"The pages are still blank, but there is a miraculous feeling of the words being there, written in invisible ink and clamoring to become visible." -Vladimir Nobokov

Wednesday, December 17, 2014

Fear, Plans, and Journaling

I am a maker of plans. A list maker, a dreamer, a person who functions best when she has something to look forward to. But what happens when that something (that project, that trip, that social event) evokes a mixture of fear as well as excitement? In a fight between the two, fear usually wins. No, I usually let fear win. And the stupid thing is, that of the two emotions, fear is always the smallest, physically. Fear is the tiny ball in the pit of my stomach, while excitement is the thing that makes me want to get up and actually do something. Excitement is in my blood and fear is a parasite.

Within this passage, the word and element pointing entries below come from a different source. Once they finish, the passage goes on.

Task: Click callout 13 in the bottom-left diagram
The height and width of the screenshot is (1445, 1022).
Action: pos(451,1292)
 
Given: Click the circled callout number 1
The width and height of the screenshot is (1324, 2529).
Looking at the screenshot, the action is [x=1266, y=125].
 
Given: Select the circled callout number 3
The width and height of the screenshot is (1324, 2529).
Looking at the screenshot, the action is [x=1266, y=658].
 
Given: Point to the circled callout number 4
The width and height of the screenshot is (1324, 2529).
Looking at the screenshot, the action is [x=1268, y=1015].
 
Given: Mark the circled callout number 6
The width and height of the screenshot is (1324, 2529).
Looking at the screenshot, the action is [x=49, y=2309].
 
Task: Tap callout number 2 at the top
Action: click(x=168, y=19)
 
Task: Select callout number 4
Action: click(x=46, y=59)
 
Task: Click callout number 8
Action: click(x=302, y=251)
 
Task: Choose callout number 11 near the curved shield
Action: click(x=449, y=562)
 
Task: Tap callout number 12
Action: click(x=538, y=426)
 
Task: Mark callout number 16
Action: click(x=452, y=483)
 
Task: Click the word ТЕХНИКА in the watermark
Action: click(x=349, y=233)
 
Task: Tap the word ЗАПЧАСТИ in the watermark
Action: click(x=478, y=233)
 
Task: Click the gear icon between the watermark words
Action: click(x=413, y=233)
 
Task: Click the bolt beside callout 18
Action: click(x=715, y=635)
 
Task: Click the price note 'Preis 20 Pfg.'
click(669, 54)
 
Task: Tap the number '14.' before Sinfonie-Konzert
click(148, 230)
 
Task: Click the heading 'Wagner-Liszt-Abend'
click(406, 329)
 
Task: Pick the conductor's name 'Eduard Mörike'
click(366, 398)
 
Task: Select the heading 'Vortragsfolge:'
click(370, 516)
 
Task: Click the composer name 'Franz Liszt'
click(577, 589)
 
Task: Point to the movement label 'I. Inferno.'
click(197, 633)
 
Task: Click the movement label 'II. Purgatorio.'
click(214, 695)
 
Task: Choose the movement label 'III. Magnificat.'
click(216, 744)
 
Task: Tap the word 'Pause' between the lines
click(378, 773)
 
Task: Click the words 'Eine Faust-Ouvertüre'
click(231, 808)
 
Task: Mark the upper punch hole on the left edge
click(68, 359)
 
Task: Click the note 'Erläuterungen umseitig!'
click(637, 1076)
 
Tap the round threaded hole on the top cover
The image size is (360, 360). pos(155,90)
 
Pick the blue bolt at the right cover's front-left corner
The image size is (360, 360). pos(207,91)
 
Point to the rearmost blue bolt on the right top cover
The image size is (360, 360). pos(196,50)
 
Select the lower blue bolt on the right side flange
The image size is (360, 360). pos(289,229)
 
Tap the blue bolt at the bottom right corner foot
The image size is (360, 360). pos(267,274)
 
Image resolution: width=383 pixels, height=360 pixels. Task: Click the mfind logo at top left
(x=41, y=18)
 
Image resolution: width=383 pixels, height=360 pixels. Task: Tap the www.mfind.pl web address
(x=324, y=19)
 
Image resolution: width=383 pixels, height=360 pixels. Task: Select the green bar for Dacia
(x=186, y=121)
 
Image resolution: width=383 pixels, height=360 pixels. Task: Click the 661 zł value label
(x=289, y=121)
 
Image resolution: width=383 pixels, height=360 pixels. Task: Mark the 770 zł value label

When I look back through my old journals, which I've been keeping on and off since the 6th grade, I see a major shift take place between middle and high school. In middle school I wrote mostly about my life. I wrote about things that happened to me, or interesting conversations, or something my teacher said, but in high school a lot of that reflection got replaced by plan-making. I stopped writing about what my life was actzually like and started writing about what I wanted my life to be like. And that doesn't have to be a bad thing, but when I look back at those entries I realize that almost all of them say the same things: Write more. Procrastinate less. Get out of your comfort zone.

Figuring out what caused this shift inevitably lead me to wondering why I keep a journal in the first place. When I was younger, I wanted my older self to be able to look back at my entries and learn something about what it was like to be me at that age. As I got older, my priorities changed. Keeping a journal became less about recording my life and more about the the act of writing. Writing was how I figured stuff out. Writing made me feel empowered, and when I wrote out exactly who I wanted to be, and how I was supposedly going to get there, I felt more in control. The problem was, of course, that I never remembered.

One of the innate things about keeping a journal is that you write something down, get something off your chest, and then you forget about it. It's like putting your emotions or experiences into a jar that you only take down from the shelf once a year. So no matter how many times I wrote out my plans, I was putting them in a place that wasn't going to help me very much.

Realizing this has pushed me forward in a lot of ways. For one, I understand now that I don't want to look back at my journals every few years and read about everything I wanted to do, but never did. That, to me, is a far stronger motivator than a million lists and action plans and ideal life scenarios. That fear, the fear of always planning but never doing, is actually a good thing. It keeps me motivated and on track. And more importantly, I can choose it over the other kind. At the very least I'll end up with the kind of journals my older self will actually enjoy reading.